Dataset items
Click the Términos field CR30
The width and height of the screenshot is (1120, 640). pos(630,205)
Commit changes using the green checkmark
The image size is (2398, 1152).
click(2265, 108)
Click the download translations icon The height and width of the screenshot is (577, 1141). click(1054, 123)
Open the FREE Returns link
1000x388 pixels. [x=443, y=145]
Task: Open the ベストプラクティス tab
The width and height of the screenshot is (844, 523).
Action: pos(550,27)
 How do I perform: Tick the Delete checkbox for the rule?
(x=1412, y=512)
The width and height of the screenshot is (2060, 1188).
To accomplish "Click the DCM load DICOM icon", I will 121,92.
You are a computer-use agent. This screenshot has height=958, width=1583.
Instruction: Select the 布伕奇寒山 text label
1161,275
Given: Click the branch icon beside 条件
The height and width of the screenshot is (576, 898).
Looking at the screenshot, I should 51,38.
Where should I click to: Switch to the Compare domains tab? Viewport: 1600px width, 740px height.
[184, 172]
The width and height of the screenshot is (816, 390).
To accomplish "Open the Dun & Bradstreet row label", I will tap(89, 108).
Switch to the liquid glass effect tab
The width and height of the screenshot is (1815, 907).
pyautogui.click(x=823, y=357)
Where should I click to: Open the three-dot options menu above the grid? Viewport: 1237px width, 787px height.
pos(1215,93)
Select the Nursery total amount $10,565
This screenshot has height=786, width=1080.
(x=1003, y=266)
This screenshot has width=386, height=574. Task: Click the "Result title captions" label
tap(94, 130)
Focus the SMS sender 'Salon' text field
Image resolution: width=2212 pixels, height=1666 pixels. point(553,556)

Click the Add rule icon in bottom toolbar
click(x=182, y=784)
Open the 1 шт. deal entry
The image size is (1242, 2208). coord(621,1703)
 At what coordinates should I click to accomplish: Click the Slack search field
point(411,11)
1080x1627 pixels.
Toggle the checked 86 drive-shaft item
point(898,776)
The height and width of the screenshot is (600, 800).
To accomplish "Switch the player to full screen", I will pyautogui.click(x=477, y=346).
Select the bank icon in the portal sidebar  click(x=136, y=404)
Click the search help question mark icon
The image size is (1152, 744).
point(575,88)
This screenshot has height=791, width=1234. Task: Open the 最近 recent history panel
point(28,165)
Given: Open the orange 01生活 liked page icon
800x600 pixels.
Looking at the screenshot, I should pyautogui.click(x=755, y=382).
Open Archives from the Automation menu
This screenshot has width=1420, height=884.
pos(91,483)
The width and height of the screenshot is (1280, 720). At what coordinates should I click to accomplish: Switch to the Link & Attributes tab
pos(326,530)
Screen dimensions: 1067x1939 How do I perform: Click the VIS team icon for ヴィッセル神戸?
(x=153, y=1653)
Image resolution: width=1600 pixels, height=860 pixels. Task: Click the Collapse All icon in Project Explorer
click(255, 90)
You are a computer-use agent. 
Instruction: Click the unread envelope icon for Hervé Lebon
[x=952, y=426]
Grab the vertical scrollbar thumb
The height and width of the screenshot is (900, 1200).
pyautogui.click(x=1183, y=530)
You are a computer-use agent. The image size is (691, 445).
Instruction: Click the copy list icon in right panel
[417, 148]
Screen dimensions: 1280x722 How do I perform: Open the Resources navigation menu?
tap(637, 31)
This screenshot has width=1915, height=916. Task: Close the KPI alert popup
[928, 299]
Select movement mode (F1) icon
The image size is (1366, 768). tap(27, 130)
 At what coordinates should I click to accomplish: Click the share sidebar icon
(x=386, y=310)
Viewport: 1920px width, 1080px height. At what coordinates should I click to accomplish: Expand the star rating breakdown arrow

**Directive:**
Copy every line of the data above word for word, keeping each instruction, dimension, and coordinate unchanged.

**Reply:**
Click the Términos field CR30
The width and height of the screenshot is (1120, 640). pos(630,205)
Commit changes using the green checkmark
The image size is (2398, 1152).
click(2265, 108)
Click the download translations icon The height and width of the screenshot is (577, 1141). click(1054, 123)
Open the FREE Returns link
1000x388 pixels. [x=443, y=145]
Task: Open the ベストプラクティス tab
The width and height of the screenshot is (844, 523).
Action: pos(550,27)
 How do I perform: Tick the Delete checkbox for the rule?
(x=1412, y=512)
The width and height of the screenshot is (2060, 1188).
To accomplish "Click the DCM load DICOM icon", I will 121,92.
You are a computer-use agent. This screenshot has height=958, width=1583.
Instruction: Select the 布伕奇寒山 text label
1161,275
Given: Click the branch icon beside 条件
The height and width of the screenshot is (576, 898).
Looking at the screenshot, I should 51,38.
Where should I click to: Switch to the Compare domains tab? Viewport: 1600px width, 740px height.
[184, 172]
The width and height of the screenshot is (816, 390).
To accomplish "Open the Dun & Bradstreet row label", I will tap(89, 108).
Switch to the liquid glass effect tab
The width and height of the screenshot is (1815, 907).
pyautogui.click(x=823, y=357)
Where should I click to: Open the three-dot options menu above the grid? Viewport: 1237px width, 787px height.
pos(1215,93)
Select the Nursery total amount $10,565
This screenshot has height=786, width=1080.
(x=1003, y=266)
This screenshot has width=386, height=574. Task: Click the "Result title captions" label
tap(94, 130)
Focus the SMS sender 'Salon' text field
Image resolution: width=2212 pixels, height=1666 pixels. point(553,556)

Click the Add rule icon in bottom toolbar
click(x=182, y=784)
Open the 1 шт. deal entry
The image size is (1242, 2208). coord(621,1703)
 At what coordinates should I click to accomplish: Click the Slack search field
point(411,11)
1080x1627 pixels.
Toggle the checked 86 drive-shaft item
point(898,776)
The height and width of the screenshot is (600, 800).
To accomplish "Switch the player to full screen", I will pyautogui.click(x=477, y=346).
Select the bank icon in the portal sidebar  click(x=136, y=404)
Click the search help question mark icon
The image size is (1152, 744).
point(575,88)
This screenshot has height=791, width=1234. Task: Open the 最近 recent history panel
point(28,165)
Given: Open the orange 01生活 liked page icon
800x600 pixels.
Looking at the screenshot, I should pyautogui.click(x=755, y=382).
Open Archives from the Automation menu
This screenshot has width=1420, height=884.
pos(91,483)
The width and height of the screenshot is (1280, 720). At what coordinates should I click to accomplish: Switch to the Link & Attributes tab
pos(326,530)
Screen dimensions: 1067x1939 How do I perform: Click the VIS team icon for ヴィッセル神戸?
(x=153, y=1653)
Image resolution: width=1600 pixels, height=860 pixels. Task: Click the Collapse All icon in Project Explorer
click(255, 90)
You are a computer-use agent. 
Instruction: Click the unread envelope icon for Hervé Lebon
[x=952, y=426]
Grab the vertical scrollbar thumb
The height and width of the screenshot is (900, 1200).
pyautogui.click(x=1183, y=530)
You are a computer-use agent. The image size is (691, 445).
Instruction: Click the copy list icon in right panel
[417, 148]
Screen dimensions: 1280x722 How do I perform: Open the Resources navigation menu?
tap(637, 31)
This screenshot has width=1915, height=916. Task: Close the KPI alert popup
[928, 299]
Select movement mode (F1) icon
The image size is (1366, 768). tap(27, 130)
 At what coordinates should I click to accomplish: Click the share sidebar icon
(x=386, y=310)
Viewport: 1920px width, 1080px height. At what coordinates should I click to accomplish: Expand the star rating breakdown arrow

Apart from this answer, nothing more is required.